## What you have to do
Repeat the stretch of entries below from the line with "Click the 353" through the line with "The height and width of the screenshot is (900, 507).". Include both ends and add nothing.

[Collected data entries]
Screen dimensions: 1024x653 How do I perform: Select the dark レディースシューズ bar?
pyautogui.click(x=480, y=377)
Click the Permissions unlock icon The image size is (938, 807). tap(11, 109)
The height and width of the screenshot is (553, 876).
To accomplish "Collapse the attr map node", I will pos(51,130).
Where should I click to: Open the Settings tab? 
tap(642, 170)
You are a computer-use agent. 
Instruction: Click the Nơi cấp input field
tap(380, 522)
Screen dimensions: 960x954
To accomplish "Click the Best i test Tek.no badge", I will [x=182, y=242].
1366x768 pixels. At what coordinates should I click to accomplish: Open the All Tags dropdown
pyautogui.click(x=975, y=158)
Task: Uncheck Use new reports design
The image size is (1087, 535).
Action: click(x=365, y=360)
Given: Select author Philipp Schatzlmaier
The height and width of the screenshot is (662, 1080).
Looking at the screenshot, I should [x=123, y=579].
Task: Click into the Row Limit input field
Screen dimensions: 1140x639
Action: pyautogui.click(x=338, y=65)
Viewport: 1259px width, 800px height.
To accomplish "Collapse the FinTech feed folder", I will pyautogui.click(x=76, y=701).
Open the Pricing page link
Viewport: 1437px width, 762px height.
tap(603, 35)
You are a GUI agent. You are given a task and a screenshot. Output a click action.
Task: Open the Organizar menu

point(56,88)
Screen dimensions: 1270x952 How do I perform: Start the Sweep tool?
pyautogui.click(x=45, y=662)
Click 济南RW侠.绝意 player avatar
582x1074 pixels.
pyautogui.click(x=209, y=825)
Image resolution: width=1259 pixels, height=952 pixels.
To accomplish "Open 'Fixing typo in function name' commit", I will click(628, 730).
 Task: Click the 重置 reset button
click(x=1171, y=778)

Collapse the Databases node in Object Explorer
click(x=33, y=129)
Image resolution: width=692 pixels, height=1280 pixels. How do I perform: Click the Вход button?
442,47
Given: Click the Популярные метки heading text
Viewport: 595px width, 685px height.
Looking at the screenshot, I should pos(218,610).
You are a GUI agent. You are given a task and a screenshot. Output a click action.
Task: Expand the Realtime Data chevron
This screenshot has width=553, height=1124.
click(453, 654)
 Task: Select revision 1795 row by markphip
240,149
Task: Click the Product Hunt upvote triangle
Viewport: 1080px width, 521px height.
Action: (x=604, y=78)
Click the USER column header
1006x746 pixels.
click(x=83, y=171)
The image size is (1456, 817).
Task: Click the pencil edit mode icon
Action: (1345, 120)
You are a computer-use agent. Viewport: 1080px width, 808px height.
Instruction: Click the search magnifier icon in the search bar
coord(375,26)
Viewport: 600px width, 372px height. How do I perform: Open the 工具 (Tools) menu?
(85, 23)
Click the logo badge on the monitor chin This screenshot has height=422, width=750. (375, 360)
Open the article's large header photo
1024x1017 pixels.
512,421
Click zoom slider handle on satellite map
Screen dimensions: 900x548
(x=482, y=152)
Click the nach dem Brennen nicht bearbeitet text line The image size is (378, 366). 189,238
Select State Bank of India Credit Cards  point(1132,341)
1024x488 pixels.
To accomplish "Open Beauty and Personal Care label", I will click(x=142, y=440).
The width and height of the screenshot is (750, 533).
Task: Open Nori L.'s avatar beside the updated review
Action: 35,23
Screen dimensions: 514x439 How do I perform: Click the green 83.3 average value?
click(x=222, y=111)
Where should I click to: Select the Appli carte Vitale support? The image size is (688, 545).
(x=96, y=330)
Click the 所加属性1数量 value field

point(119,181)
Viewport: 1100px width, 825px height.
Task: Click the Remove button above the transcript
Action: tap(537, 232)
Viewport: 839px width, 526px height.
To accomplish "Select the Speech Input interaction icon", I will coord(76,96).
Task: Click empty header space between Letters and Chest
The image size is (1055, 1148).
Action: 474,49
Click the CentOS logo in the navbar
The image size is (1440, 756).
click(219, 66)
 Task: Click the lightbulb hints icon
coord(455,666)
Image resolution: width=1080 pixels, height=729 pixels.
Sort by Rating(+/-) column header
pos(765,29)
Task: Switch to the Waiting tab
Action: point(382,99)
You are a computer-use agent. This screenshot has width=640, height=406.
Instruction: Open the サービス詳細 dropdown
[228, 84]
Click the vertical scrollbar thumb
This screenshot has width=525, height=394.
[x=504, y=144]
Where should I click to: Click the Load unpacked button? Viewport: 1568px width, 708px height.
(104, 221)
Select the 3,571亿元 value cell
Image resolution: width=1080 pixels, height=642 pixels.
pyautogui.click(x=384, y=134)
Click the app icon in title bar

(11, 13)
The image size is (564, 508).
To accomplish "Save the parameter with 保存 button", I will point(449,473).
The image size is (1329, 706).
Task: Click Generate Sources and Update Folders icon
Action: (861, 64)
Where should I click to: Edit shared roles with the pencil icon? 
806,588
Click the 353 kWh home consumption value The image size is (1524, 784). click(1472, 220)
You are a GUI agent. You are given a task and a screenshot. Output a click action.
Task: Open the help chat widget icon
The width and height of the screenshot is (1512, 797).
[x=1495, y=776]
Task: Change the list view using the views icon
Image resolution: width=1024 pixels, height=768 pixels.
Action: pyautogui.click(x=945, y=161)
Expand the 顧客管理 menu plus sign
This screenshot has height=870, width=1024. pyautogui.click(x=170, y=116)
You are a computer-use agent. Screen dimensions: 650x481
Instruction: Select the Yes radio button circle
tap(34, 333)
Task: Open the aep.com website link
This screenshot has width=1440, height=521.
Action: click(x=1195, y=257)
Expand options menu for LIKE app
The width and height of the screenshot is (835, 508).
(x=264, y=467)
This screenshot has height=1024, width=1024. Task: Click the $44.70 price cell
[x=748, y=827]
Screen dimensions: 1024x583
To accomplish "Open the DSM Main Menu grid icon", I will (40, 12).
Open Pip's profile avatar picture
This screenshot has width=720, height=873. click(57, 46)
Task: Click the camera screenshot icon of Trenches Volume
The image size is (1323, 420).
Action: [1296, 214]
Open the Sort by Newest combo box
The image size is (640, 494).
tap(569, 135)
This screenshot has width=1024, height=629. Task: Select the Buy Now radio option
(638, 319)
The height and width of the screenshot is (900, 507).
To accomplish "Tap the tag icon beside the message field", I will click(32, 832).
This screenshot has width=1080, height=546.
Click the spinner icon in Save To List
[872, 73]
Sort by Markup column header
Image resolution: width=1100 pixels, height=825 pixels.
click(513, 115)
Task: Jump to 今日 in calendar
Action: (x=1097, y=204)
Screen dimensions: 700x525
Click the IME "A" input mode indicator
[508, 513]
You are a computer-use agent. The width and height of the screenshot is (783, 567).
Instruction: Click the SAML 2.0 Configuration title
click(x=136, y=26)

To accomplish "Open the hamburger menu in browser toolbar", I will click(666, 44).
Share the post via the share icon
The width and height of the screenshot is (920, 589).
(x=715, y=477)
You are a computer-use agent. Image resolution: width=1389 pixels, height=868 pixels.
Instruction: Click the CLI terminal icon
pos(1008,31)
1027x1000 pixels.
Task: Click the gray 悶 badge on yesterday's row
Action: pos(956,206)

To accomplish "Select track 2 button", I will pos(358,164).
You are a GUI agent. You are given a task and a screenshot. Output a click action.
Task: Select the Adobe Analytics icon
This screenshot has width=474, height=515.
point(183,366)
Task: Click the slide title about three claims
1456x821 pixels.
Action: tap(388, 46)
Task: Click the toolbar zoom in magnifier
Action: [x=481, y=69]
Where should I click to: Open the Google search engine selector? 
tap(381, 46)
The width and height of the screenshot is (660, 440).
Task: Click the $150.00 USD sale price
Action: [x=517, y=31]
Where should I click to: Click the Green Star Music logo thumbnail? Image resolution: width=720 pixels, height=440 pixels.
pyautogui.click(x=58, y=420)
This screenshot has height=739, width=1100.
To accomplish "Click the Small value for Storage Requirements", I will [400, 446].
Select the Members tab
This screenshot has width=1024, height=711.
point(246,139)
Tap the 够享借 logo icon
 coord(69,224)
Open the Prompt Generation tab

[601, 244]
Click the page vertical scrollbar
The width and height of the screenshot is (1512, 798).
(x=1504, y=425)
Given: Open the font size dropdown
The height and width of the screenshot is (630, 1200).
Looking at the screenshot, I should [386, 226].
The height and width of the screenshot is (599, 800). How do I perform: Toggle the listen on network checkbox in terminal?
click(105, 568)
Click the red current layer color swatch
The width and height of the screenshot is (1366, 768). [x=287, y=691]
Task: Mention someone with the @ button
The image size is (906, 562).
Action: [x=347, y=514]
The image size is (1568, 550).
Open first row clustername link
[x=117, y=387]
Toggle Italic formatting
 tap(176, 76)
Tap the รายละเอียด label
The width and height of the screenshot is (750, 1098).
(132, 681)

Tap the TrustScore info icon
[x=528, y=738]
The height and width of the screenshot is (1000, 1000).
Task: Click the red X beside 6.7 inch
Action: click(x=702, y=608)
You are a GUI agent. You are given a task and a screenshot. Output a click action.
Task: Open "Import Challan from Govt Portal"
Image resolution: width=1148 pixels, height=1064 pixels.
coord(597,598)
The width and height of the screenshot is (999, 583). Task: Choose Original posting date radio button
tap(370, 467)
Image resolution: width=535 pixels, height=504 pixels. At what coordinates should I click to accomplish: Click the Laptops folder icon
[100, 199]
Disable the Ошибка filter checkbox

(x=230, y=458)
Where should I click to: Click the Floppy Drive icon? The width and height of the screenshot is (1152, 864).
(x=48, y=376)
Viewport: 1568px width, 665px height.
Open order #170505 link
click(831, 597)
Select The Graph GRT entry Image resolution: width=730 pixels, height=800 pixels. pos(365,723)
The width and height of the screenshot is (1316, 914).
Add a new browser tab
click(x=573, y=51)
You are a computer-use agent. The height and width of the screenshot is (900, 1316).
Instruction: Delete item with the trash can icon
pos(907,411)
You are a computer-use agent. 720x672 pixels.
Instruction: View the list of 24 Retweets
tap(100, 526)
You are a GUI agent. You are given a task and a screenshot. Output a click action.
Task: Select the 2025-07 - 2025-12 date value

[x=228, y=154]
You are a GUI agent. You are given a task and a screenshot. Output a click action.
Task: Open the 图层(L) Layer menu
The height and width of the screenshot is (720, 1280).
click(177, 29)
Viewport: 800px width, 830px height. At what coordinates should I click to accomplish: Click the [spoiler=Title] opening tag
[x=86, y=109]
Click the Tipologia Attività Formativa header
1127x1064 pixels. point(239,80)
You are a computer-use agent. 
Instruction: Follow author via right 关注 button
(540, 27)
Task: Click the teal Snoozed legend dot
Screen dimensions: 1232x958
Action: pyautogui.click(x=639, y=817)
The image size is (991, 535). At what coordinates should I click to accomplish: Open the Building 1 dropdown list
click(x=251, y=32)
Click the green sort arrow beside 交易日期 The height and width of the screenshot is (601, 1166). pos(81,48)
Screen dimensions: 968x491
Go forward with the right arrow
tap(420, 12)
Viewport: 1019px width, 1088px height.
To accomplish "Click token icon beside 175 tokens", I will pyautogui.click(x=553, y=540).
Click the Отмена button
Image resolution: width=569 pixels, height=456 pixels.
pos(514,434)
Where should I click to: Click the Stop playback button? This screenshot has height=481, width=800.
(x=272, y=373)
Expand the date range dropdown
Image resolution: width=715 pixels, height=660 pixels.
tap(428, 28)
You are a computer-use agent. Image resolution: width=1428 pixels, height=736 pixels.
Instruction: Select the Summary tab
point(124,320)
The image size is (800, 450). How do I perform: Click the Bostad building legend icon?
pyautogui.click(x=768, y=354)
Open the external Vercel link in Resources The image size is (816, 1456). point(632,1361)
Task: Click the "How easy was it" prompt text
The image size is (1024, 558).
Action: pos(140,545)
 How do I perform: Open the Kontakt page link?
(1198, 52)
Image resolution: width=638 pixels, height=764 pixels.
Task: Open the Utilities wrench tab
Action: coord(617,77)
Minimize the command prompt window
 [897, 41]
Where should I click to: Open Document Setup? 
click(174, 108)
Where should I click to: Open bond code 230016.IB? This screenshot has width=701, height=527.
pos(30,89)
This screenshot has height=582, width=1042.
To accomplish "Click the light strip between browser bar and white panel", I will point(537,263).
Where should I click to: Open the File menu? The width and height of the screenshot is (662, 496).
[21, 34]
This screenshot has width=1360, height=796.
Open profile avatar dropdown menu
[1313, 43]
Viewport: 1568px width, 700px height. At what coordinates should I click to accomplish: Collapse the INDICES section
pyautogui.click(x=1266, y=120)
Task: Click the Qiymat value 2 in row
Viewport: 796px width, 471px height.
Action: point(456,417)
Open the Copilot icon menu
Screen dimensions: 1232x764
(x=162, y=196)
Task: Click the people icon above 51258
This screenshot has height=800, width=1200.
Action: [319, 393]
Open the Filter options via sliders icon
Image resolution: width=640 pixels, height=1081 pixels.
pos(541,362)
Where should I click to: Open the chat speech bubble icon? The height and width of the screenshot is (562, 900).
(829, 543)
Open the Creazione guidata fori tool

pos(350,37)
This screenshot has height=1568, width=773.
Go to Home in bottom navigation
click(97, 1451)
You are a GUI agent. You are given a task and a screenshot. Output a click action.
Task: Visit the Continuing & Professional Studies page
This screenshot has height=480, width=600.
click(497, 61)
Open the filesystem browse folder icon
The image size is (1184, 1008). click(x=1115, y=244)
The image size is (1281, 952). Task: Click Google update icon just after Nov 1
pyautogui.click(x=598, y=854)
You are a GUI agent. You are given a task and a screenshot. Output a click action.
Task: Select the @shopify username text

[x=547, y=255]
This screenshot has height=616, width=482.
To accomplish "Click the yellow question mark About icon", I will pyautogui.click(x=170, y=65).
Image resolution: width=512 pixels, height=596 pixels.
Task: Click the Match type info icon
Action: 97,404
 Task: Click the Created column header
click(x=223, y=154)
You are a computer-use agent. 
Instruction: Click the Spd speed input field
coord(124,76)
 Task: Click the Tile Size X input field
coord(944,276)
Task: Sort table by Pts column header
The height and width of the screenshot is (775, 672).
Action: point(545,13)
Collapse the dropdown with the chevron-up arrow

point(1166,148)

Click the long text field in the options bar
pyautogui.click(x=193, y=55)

## Answer area
Click the 353 kWh home consumption value The image size is (1524, 784). click(1472, 220)
You are a GUI agent. You are given a task and a screenshot. Output a click action.
Task: Open the help chat widget icon
The width and height of the screenshot is (1512, 797).
[x=1495, y=776]
Task: Change the list view using the views icon
Image resolution: width=1024 pixels, height=768 pixels.
Action: pyautogui.click(x=945, y=161)
Expand the 顧客管理 menu plus sign
This screenshot has height=870, width=1024. pyautogui.click(x=170, y=116)
You are a computer-use agent. Screen dimensions: 650x481
Instruction: Select the Yes radio button circle
tap(34, 333)
Task: Open the aep.com website link
This screenshot has width=1440, height=521.
Action: click(x=1195, y=257)
Expand options menu for LIKE app
The width and height of the screenshot is (835, 508).
(x=264, y=467)
This screenshot has height=1024, width=1024. Task: Click the $44.70 price cell
[x=748, y=827]
Screen dimensions: 1024x583
To accomplish "Open the DSM Main Menu grid icon", I will (40, 12).
Open Pip's profile avatar picture
This screenshot has width=720, height=873. click(57, 46)
Task: Click the camera screenshot icon of Trenches Volume
The image size is (1323, 420).
Action: [1296, 214]
Open the Sort by Newest combo box
The image size is (640, 494).
tap(569, 135)
This screenshot has width=1024, height=629. Task: Select the Buy Now radio option
(638, 319)
The height and width of the screenshot is (900, 507).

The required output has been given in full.